The Bigeye Data Health CLI allows teams to extend pipeline health and data quality insights to popular data catalog solutions such as Alation, Atlan, and data.world. By integrating data health insights from Bigeye, data teams help consumers know where the data is and how it can be used.

Implementation

Bigeye's solution is a container-based CLI and can be hosted anywhere Docker or Kubernetes can be run.
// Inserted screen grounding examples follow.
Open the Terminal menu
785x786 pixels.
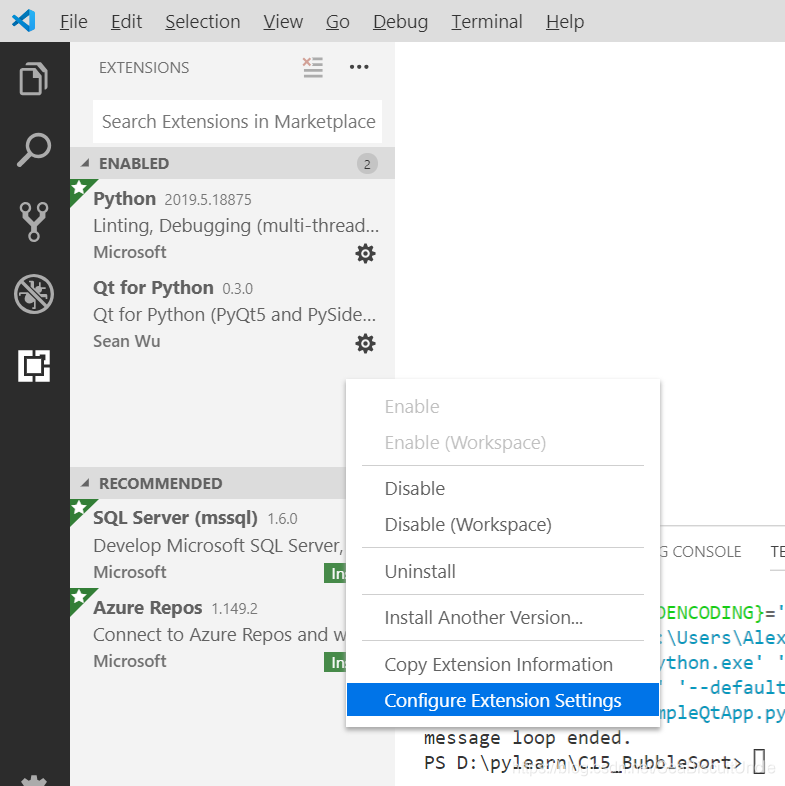point(487,22)
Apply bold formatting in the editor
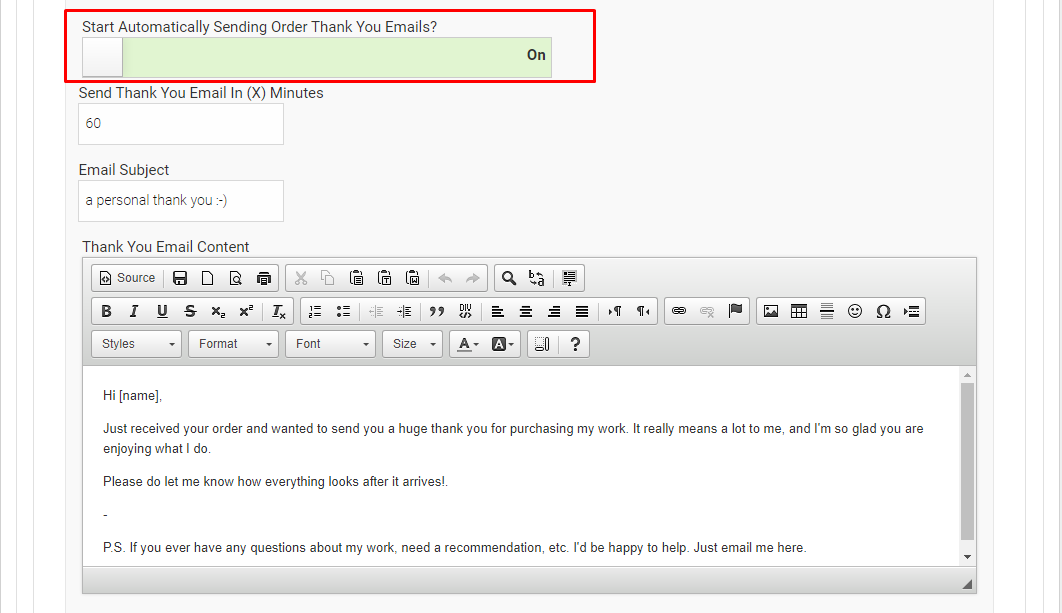The image size is (1062, 613). pyautogui.click(x=106, y=311)
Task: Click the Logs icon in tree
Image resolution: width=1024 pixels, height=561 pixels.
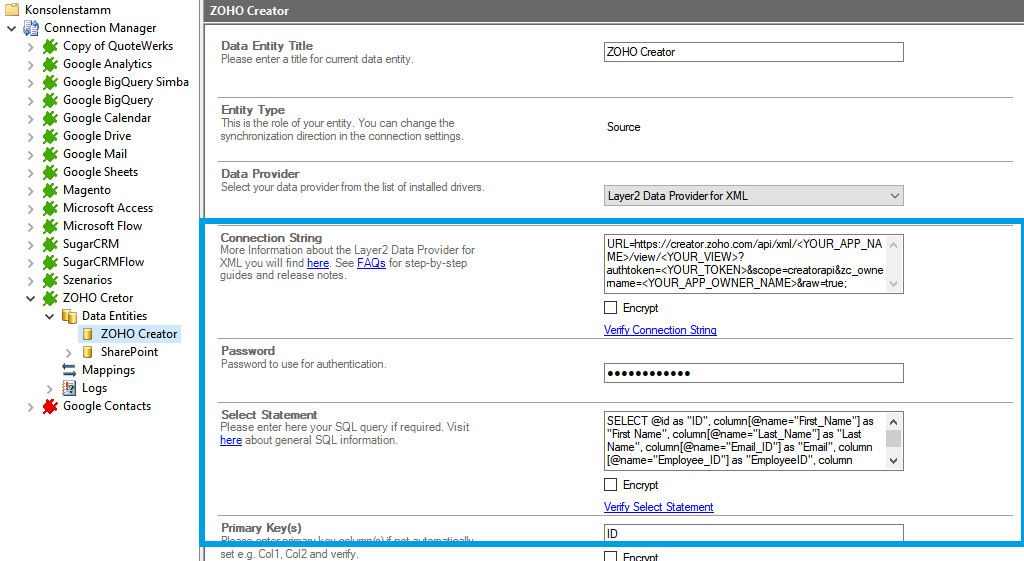Action: tap(69, 388)
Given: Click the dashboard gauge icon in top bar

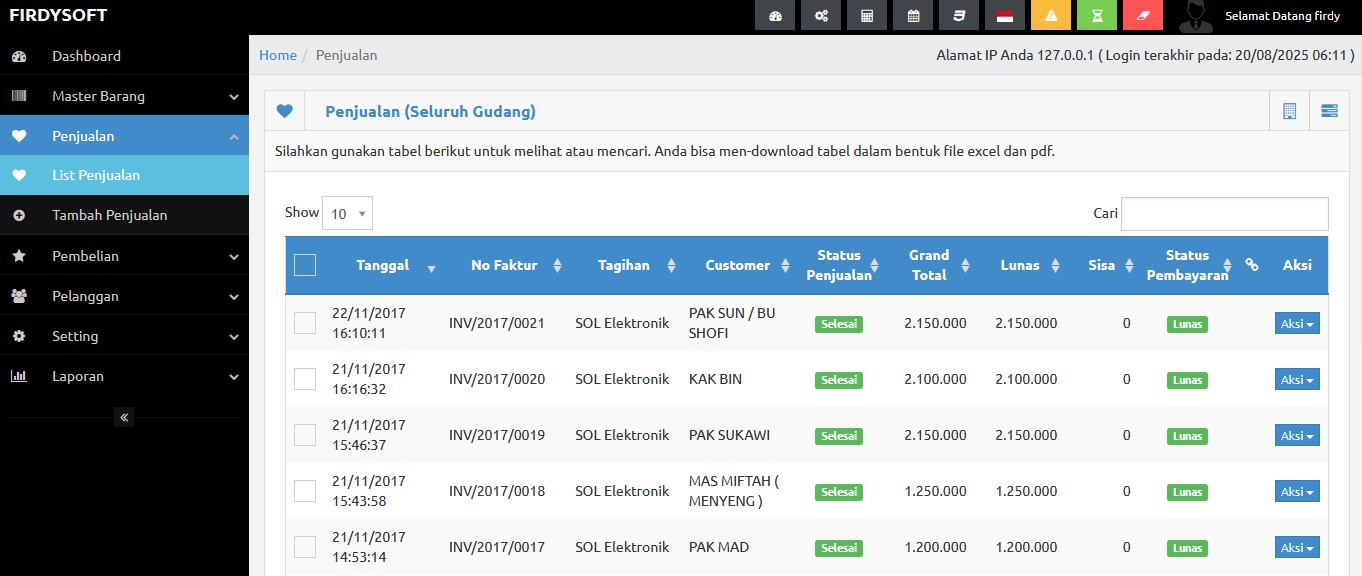Looking at the screenshot, I should (x=774, y=16).
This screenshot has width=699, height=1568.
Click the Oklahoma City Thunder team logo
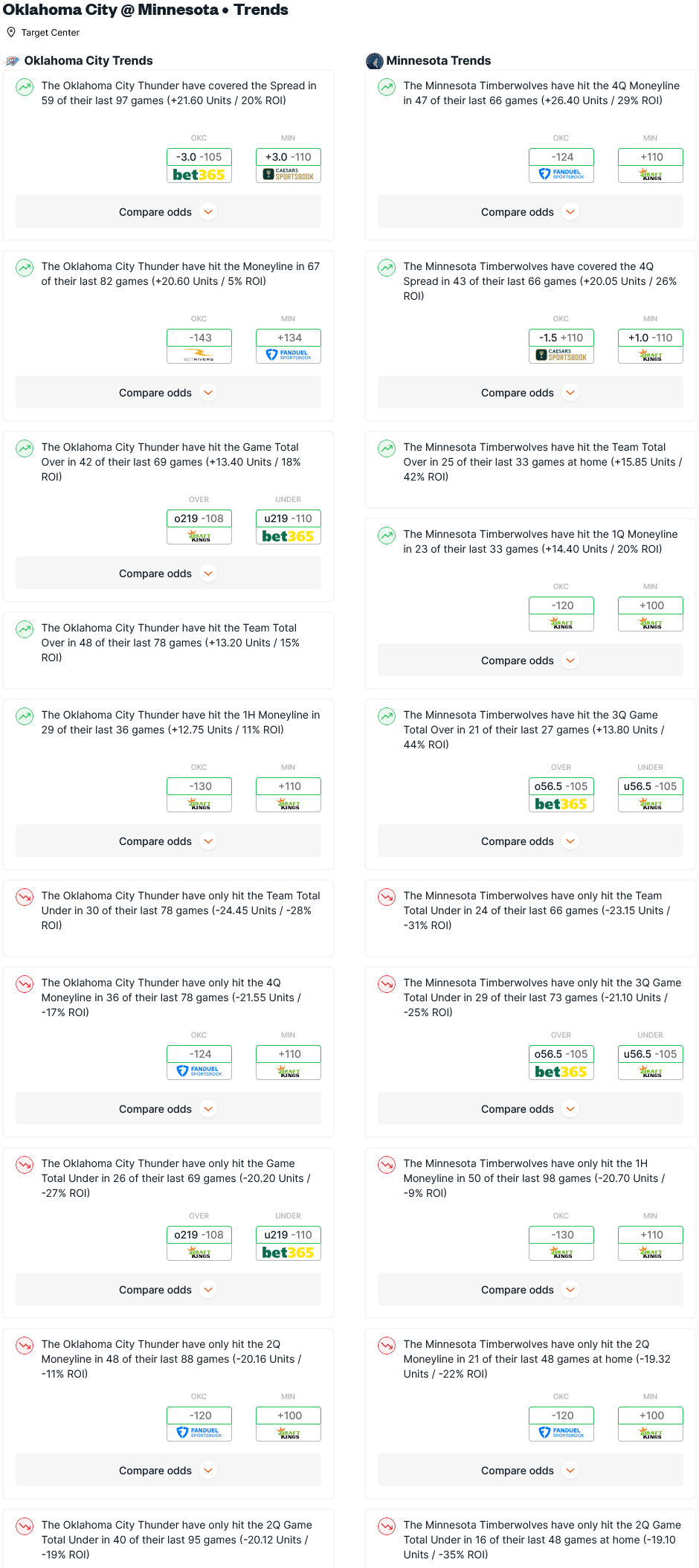click(x=13, y=61)
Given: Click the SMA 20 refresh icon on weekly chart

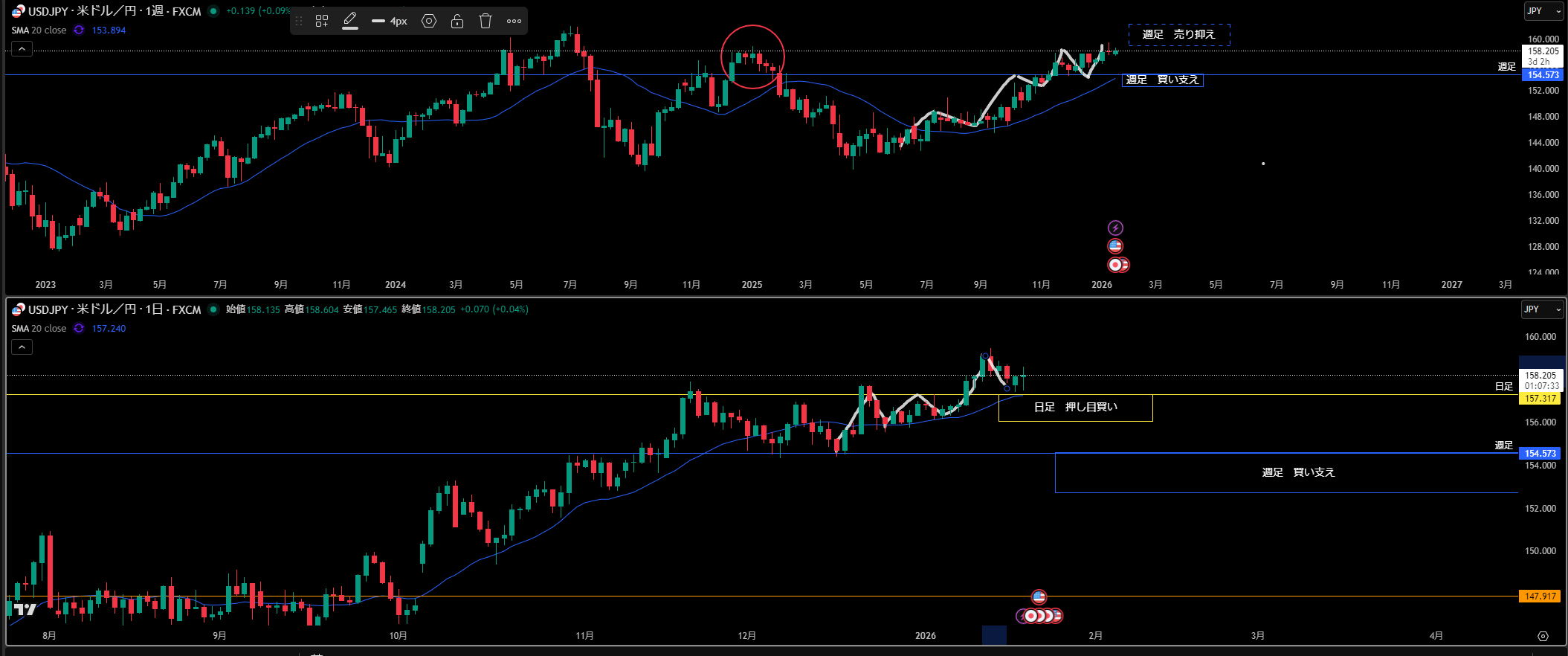Looking at the screenshot, I should 79,30.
See options for implementation

Supported Catalogs

Explore data health insights with the following supported catalog solutions:

Implementation (deprecated)

Bigeye’s solution is an agent-based, batch solution. It is deployed as a docker container and can run in common ephemeral compute solutions — like AWS Lambda. The solution can be hosted by Bigeye or the customer and, therefore, offers flexibility to comply with security standards.

Setup

Hosting Strategies

Bigeye Hosts

  1. Requires access to the customer’s catalog instance—either public net or VPC Private Link.
  2. The customer provides a credential (described below) either by:
    1. Providing cross-account access to the customer’s own AWS Secrets Manager Secret, or
    2. Providing the credential details and Bigeye stores the secret in the Bigeye AWS account.

Customer Hosts

  1. It does not require customer security integration with Bigeye
  2. Bigeye provides a Terraform script for the customer to run against its own AWS account
  3. The customer creates the credential and stores that secret in their own AWS Secrets Manager. These steps can be found in bullets 1 and 2 of the Process section below.

Scheduling

The Bigeye Data Health Agent uses a batch process, and each customer can decide their own batch schedule. The standard scheduling period is every 60 minutes.

Process

  1. Bigeye Data Health Agent is triggered by Cloudwatch with a unique EventBridge trigger for the customer. The event contains the name of the AWS Secret used to store the credential for the customer’s external catalog.
  2. Agent queries AWS Secrets Manager for the required credentials using the secret name provided in the event.
  3. The agent pulls the source details from Bigeye.
  4. The agent pulls the data health details from Bigeye.
  5. The agent pulls catalog asset details from the customer’s catalog.
  6. Agent matches assets between Bigeye and the customer’s catalog.
  7. Agent pushes data health details to matched assets in the customer’s catalog.